You won’t necessarily need every document from day one. Start with what’s most relevant to your business model and brand strategy, then build out as you grow.
Trade Dress And The ACL: Getting Your Marketing Right
Protecting your look and feel goes hand‑in‑hand with compliant marketing. In Australia, the ACL sets standards for fair trading and truthful advertising. The core rule is simple: don’t mislead or deceive consumers, whether through words, images or overall presentation.
When you redesign your packaging or storefront, consider how an ordinary customer will perceive it. If your new look is uncomfortably close to a competitor’s established get‑up, you could be inviting an allegation that you’re trading off their reputation. Reviewing your approach with the lens of section 18 can reduce those risks.
On the flip side, if your competitor is adopting a look that confuses your customers, documenting instances of confusion and the distinctiveness of your own get‑up will strengthen your position if you need to send a cease and desist letter or take formal action.
Practical Tips To Make Your Trade Dress Work Harder
- Be consistent: Use your colours, packaging and fit‑out the same way everywhere. Consistency builds distinctiveness.
- Document your journey: Keep dated records of first use, marketing, press, sales and customer feedback showing recognition of your look and feel.
- Build quality controls: If you license or franchise, enforce brand standards through contracts and a structured approvals process.
- Align legal and creative: Loop legal checks into each brand milestone - name selection, packaging design, store concept - so you clear risks early.

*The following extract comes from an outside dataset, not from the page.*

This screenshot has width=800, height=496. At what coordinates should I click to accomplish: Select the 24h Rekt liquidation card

- Plan for growth: As you expand, review whether additional trade marks, a licensing framework, or design protection will add value.
Key Takeaways
- Trade dress is your brand’s overall look and feel; in Australia it’s protected via a mix of trade marks, registered designs, and the Australian Consumer Law.

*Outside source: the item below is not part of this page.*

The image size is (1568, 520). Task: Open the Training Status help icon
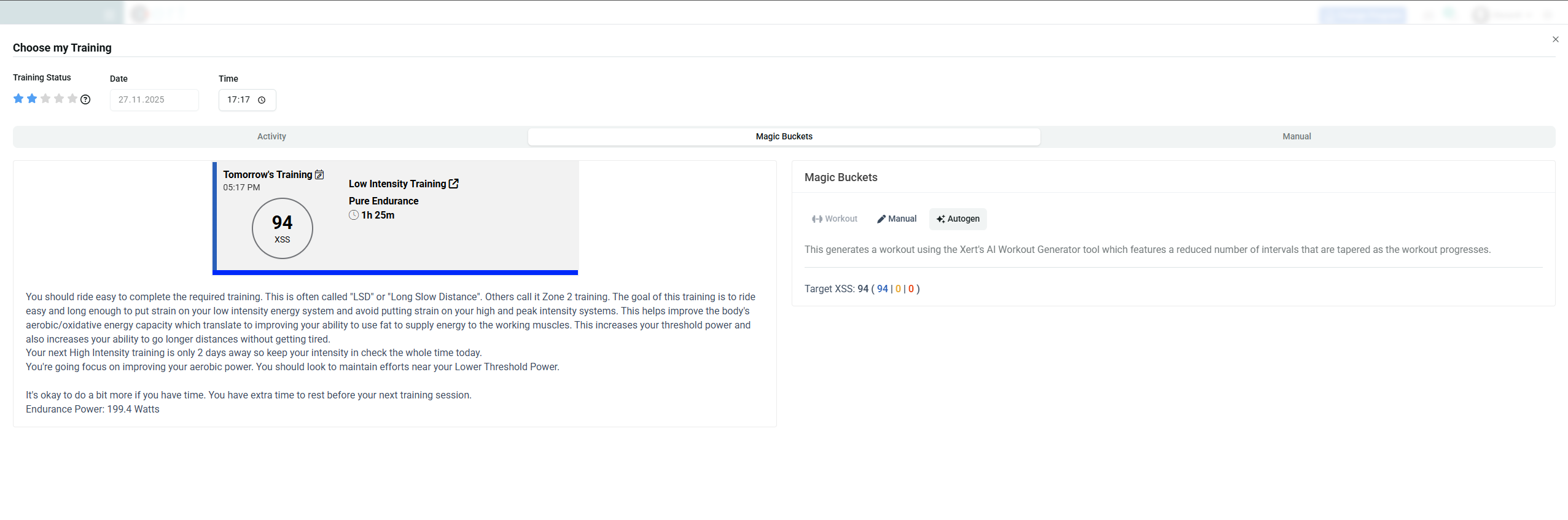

- Register your core brand elements early - file in the right trade mark classes and consider a design registration for key product appearances.
- Use contracts to control and preserve your get‑up: NDAs for concept sharing, clear IP assignments with creatives, and an IP Licence or Brand Ambassador Agreement when others use your brand.
- The ACL provides a powerful enforcement pathway where a competitor’s look‑alike get‑up misleads consumers; evidence of your reputation and customer confusion is key.
- Monitor the market, act early with a cease and desist letter when needed, and keep your portfolio of registrations current as you grow.